25 de agosto 2003 - 00:00

Mayumana: el arte a fuerza de golpes

Mayumana: el arte a fuerza de golpes
Lo que más caracteriza a esta compañía internacional de origen israelí (1996) es su gran capacidad para jugar con la percusión, arrancando ritmos y sonidos de los sitios más inesperados. El golpeteo puede empezar en el cuerpo propio o ajeno, en la suela de un zapato, en la superficie del agua o en una amplia gama de elementos de uso cotidiano (sartenes, pelotas, baldes, patas de rana), o de descarte (tachos de residuos, envases de lata, etcétera).

Mayumana
tiene un perfil artístico bastante similar al del grupo Stomp (de origen británico), que estuvo en Buenos Aires hace unos años. Pero, para quienes todavía recuerden aquella performance, vale aclarar que no se sentirán defraudados con este nuevo show.

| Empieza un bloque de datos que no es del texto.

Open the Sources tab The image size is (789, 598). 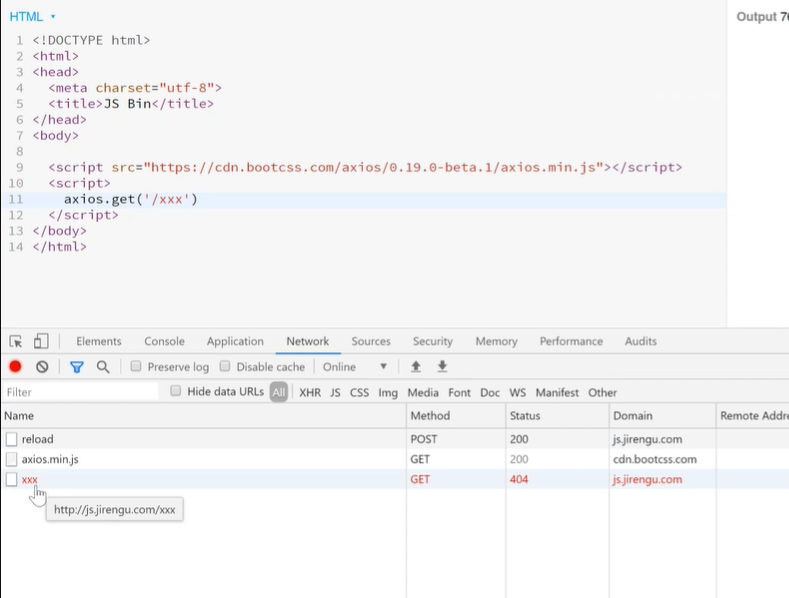point(371,341)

Los integrantes de Mayumana, además de demostrar que no hay objeto que se resista a una buena percusión, suelen incorporar a cada número las más diversas disciplinas: danza, canto, actuación, humor y una gran variedad de destrezas físicas que se infiltran muy sutilmente dentro del show.

Vibrante y festivo, este espectáculo reproduce en algunos de sus cuadros la tensión y la violencia del ambiente urbano y los funde, sin sobresaltos, con otros que parecen reproducir antiguos rituales o quizás alguna ceremonia de origen africano. Otros números, de fuerte impacto visual, incluyen pelotas fluorescentes y bailes con linternas.

Mayumana
ofrece también un permanente juego de opuestos entre Oriente y Occidente, entre lo antiguo y lo moderno, entre lo individual y lo grupal, y entre la precisión y el caos. La danza del vientre puede convivir con el tap dance, así como una guitarra eléctrica puede compartir la escena con elementos de percusión tan primarios como un caño de pvc. Es tan perfecta la sincronización rítmica y coreográfica de todo el elenco que buena parte de los chistes tienen que ver con torpezas y equivocaciones de alguno de sus integrantes (deliberadas, por supuesto).

En su primera visita al país el grupo dedicó uno de sus sketchs al público argentino. La acción transcurre en un restaurante, en donde tres comensales y un mozo se dedican a jugar rítmicamente con palabras tan nuestras como «bife», «chinchulín» y «mondongo». Mayumana podría resultar un telonero de lujo en cualquier recital de rock, pero los múltiples recursos que lo animan y la gran expresividad de sus intérpretes convierten a este espectáculo en una experiencia escénica tan autónoma como desbordante de energía. Todavía hay oportunidad para verlos: a último se agregaron tres nuevas funciones para el martes 26 a las 21.30 y el miércoles 27 a las 19.30 y 21.30. «Mayumana». Dir. artístico: Boaz Berman. Int.: I. Kagan, N. Pik, H. Shoshan. (Teatro «Gran Rex».)